A história como melodrama ruim

Wallace Andrioli - 26 de setembro de 2019

Filmes como “Legalidade” deveriam ser realizados com maior frequência no Brasil. Ainda que esse, em específico, tenha sido feito de forma bastante equivocada. Há diversos episódios na história política brasileira dos séculos XX e XXI que oferecem substrato dramático para o cinema, mas que são, via de regra, ignorados por produtores, roteiristas e diretores. A explicação mais provável passa pelos custos de realização de filmes de época, mas não há necessidade de se recorrer à dimensão épica: o apelo aqui é por thrillers políticos com recortes cronológicos restritos, distantes das cinebiografias laudatórias no estilo Sergio Rezende, por exemplo. Algo como o que fez João Jardim, com êxito moderado, em “Getúlio” (2014), que evita tentar dar conta de toda a trajetória de Getúlio Vargas para se dedicar somente aos seus últimos dias de vida, encastelado no Palácio do Catete enquanto seu governo e legitimidade são corroídos por uma crise de enormes proporções.

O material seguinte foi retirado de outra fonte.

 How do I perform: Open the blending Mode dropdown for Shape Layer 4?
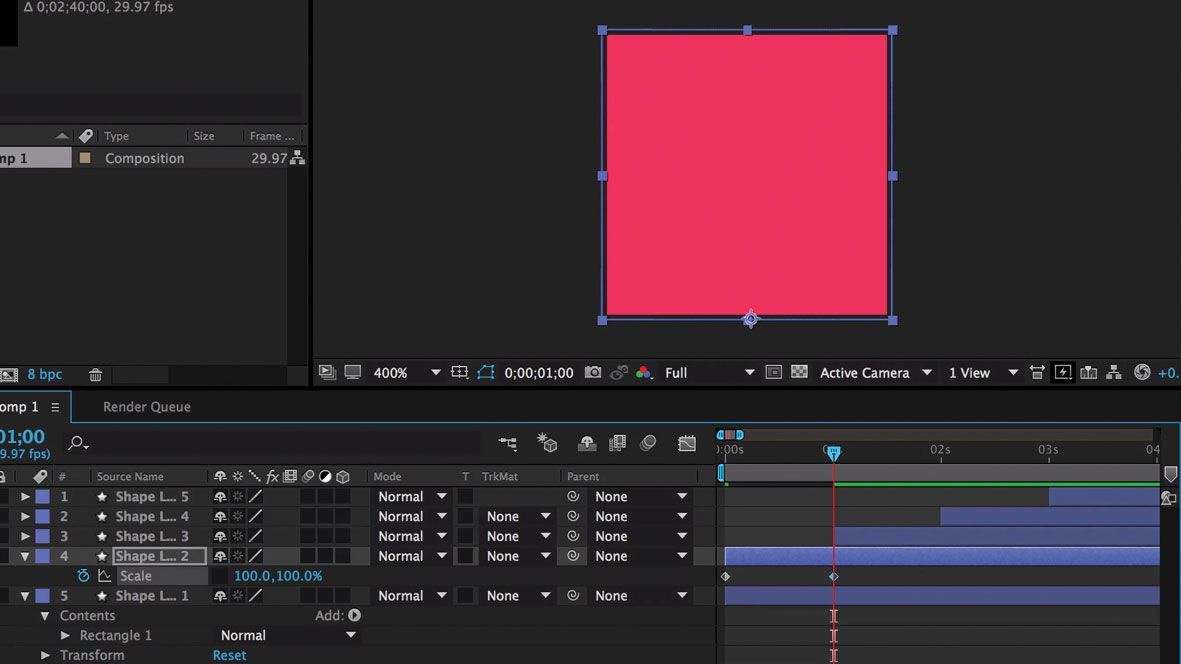pyautogui.click(x=408, y=516)
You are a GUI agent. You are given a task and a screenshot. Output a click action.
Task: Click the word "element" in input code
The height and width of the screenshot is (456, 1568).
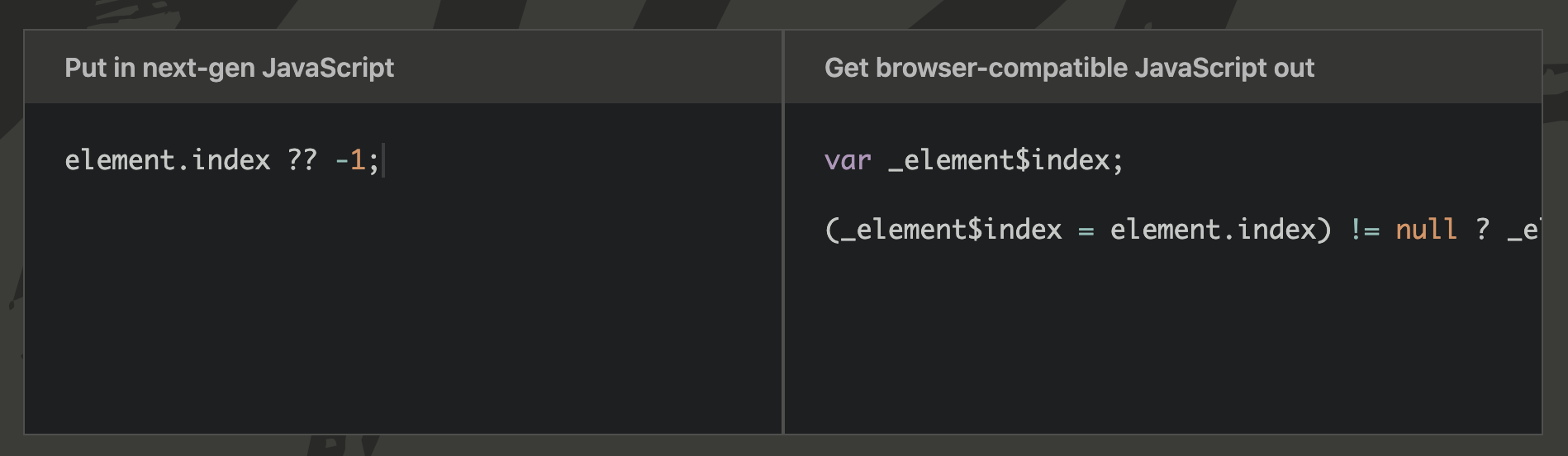[x=120, y=160]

“Legalidade”, de Zeca Brito, tenta seguir caminho semelhante, ao tratar da Campanha da Legalidade, organizada pelo governador do Rio Grande do Sul Leonel Brizola (interpretado com bastante competência por Leonardo Machado), em 1961, para garantir a posse de seu cunhado João Goulart na Presidência da República. Os momentos protagonizados por Brizola e que tentam emular a tensão que cercava o Palácio Piratini, em Porto Alegre, ameaçado de bombardeio pelos ministros militares, são relativamente eficazes. Mesmo que Brito aposte num retrato excessivamente mitificado do então governador. Trata-se, sem nenhuma dúvida, de uma das maiores lideranças políticas da história do Brasil, talvez do melhor presidente que o país nunca teve, mas falta nuance ao Brizola de “Legalidade”. No filme, não há nenhuma fissura nesse homem que consegue ser, ao mesmo tempo, líder nacionalista inspirador, amigo confiável e pai e marido carinhoso.

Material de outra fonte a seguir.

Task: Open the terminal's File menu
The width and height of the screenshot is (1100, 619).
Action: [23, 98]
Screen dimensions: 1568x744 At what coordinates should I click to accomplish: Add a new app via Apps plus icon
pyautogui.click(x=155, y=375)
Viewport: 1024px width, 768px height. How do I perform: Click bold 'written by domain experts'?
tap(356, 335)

Mas os maiores problemas de “Legalidade” não estão exatamente no que acontece no Palácio Piratini. Brito cria dois outros eixos narrativos que diluem bastante a força de seu filme enquanto thriller político. O primeiro é um triângulo amoroso envolvendo dois jornalistas (Cleo Pires e José Henrique Ligabue) e um antropólogo (Fernando Alves Pinto), responsável por construir um olhar para a história atravessado pelo melodrama ruim. É uma lógica típica de produções históricas televisivas, em que a política não parece forte o suficiente para gerar boa dramaturgia. Esse núcleo, que é provavelmente o que ocupa mais tempo de “Legalidade”, ainda tem algumas cenas bem constrangedoras, como as que trazem Luís Carlos (Pinto) numa aldeia indígena e, principalmente, aquela em que esse último e Cecília (Pires) fazem sexo em meio às barricadas montadas para resistir aos ataques militares de Brasília.

A terceira frente aberta por Brito é ainda mais problemática, por sua insipidez. Nela, Blanca (Letícia Sabatella), filha de Luís Carlos e Cecília, pesquisa num arquivo sobre o passado da mãe. São cenas curtas, que servem para introduzir breves referências à violência da ditadura militar e à importância de se olhar frontalmente para a história do país. Esquemáticas e dramaticamente deslocadas do restante da narrativa, no entanto, elas acabam ressaltando a falta de foco do diretor e roteirista, uma vontade de dar conta de muita coisa que resulta em pouca qualidade de fato.

A grande dificuldade de Brito, no fim das contas, é modular o tempo de “Legalidade”, lidar com a espera, encontrar substância na aparente falta de material fático. Essa é uma história de ameaças que não se concretizam e de prenúncios do que aconteceria alguns anos depois (a derrubada de Goulart e a instalação de uma ditadura militar). Brito, no entanto, não resiste à tentação de preencher com eventos artificialmente construídos o que vê como vazios, drenando parte considerável da força política de seu filme, de sua capacidade de pensar criticamente o passado recente do Brasil.